Ahora relacionen, si quieren, ese hecho con la escena VI del drama Thomas More, cuando es él mismo quien sosiega a la gente sublevada con un insuperable… ¿sofisma? Y es que —les dice— «Incluso / la rebelión precisa de obediencia».
Es cierto; uno lo tiene tan claro que tituló hace años el capítulo de un libro que trataba de eso —concretamente,  las rebeldías populares del siglo XVIII en el mundo hispano— «La revolución conservadora». Había observado que lo primero que hacen los rebeldes es dotarse de autoridad y, muchas veces, rehacer jerarquías e incluso uniformarlas —físicamente, por medio de vestidos ad hoc—, acudir desde luego al tambor para anunciar las órdenes y, muchas veces, desarrollar la parafernalia que los convierte en un remedo de aquellos a quienes han logrado o querido vencer. No sé si hay una sola revolución que escape a ese hecho. Por lo menos, me atrevería a asegurar que son así todas las revoluciones que han triunfado en la historia. (Cosa dramática por cierto; quiere decir que, al final, siempre triunfa el orden, y no precisamente entendido como virtud.)

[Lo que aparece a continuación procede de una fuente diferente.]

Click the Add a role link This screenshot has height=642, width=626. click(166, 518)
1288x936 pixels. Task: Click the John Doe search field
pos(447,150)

Más allá de la relación entre Shakespeare y Tomás Moro, el drama tiene estos y aún más detalles que alimentan la sensación de continuidad con el día de hoy. Pero no es la menor precisamente la que se representa intencionalmente en el texto, que es la personalidad del protagonista y el desenlace final de aquellos sucesos. Escrito unos ochenta años después de que ocurriera, la coincidencia de la fisonomía que se atribuye a Tomás Moro con la que los historiadores hallan en los documentos de la época no es menos llamativa que todo lo demás. Hay una continuidad manifiesta, que llega a nuestros días. Que se la diera Shakespeare es un añadido cuyo misterio explica Pearce mucho mejor de lo que yo pueda hacerlo. Es, eso sí, un misterio que uno diría alentador, amén de apasionante. En el fondo, equivaldría a suponer que el drama se escribió para recordar lo que alguien había hecho y uno no se sentía capaz de hacer.
Catedrático de Historia Contemporánea en el CSIC.